“好說……”周時初想起不久前陳大偉帶人來想強賣她的鬼蘭的事,想著自家旁邊有所不普通的研究所也好,即使自己以后種出了什么珍貴的植物,旁人也不敢再那么明目張膽地覬覦了,陳大偉之前之所以敢光天化日之下就帶人來欺壓她,不就是看準了她一個中年寡婦無權無勢,身后無依無靠嗎?
于是之后周時初的家里的院子便經常有人出入了,后來她嫌煩了,干脆把王教授他們感興趣的植物都搬到臨時研究所去,他們能照顧就讓他們照顧,他們照顧不了,那她就自己每天過去看看,這樣倒是雙方都覺得很好。
范氏集團,范廣庭終于想起了妹妹之前提起過的珍貴蘭花,便問陳秘書:“要送給溫老爺子的蘭花買回來了沒有?”
陳秘書愣了一下,這才想起范總確實分服務過自己去辦這件事,而自己又把這事交給了堂哥,想著堂哥更方便幫忙,但沒想到堂哥過了這么久都沒給自己回復,這工作一忙起來,他便也忘了過問,難道堂哥還沒把這事辦好?
陳秘書心中一沉,覺得可能是出了什么差錯,但他現在什么都不知道,便只好含含糊糊地回答道:“我正在讓人去辦,還得需要些時間。”
范廣庭聽了一雙濃密的劍眉都皺了起來,提醒道:“要盡快,不能出差錯,這件事很重要。”
“是,我一定親自盯著去辦!”陳秘書連忙保證道。
等他回到自己辦公室,便連忙打陳大偉的電話,但接電話的人并不是他,而是他伯父:“陳康啊,你找大偉?大偉為了幫你買那什么花,都被人送進局子去了!你可不能不管你堂哥啊,他都是為了你才會被抓的……”

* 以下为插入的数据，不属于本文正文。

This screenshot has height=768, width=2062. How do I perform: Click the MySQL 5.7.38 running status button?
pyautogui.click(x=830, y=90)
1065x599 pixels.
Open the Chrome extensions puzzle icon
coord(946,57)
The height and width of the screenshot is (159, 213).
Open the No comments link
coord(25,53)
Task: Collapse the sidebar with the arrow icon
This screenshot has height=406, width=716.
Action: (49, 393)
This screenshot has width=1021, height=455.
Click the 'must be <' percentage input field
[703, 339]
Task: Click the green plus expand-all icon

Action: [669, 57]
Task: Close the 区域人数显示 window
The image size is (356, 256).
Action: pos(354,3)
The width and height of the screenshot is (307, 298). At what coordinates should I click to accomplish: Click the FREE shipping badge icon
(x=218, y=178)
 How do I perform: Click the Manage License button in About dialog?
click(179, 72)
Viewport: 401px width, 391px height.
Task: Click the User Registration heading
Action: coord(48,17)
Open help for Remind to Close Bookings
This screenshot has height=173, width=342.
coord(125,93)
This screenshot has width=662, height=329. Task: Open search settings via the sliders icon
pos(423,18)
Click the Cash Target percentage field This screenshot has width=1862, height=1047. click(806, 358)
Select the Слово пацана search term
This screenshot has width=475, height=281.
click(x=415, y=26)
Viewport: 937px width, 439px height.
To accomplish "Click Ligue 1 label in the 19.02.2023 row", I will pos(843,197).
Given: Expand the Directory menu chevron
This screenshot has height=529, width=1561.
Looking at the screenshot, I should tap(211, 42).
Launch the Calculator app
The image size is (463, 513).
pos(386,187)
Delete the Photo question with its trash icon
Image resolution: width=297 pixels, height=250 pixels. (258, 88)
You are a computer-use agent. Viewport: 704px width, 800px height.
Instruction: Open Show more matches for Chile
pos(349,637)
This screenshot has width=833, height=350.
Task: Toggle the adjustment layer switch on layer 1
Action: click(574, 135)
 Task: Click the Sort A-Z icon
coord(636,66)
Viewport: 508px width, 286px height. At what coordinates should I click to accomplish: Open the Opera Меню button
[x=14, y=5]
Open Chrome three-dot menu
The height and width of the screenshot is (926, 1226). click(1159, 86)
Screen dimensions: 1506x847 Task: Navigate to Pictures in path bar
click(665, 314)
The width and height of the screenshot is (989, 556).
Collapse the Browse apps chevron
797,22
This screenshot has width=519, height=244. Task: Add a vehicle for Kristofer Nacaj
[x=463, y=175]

“什么?這到底是怎么回事?伯父你跟我說詳細些。”陳秘書出了一身冷汗,著急地說道。
陳大伯便跟陳秘書抱怨道:“還不是你吩咐大偉去買花,人家不愿意賣,大偉就找了幾個人去圍了那花主人,想嚇一嚇她,讓她識相點老老實實地把花賣給咱們。哪知道那花主人脾氣烈得很,居然報警,讓敬察把大偉抓進去了!你堂哥他不是故意的,他沒有壞心,只是想嚇唬一下她而已,你得幫幫你堂哥啊,你堂哥都是為了你才被抓進去的,你快去找人把他放出來啊……”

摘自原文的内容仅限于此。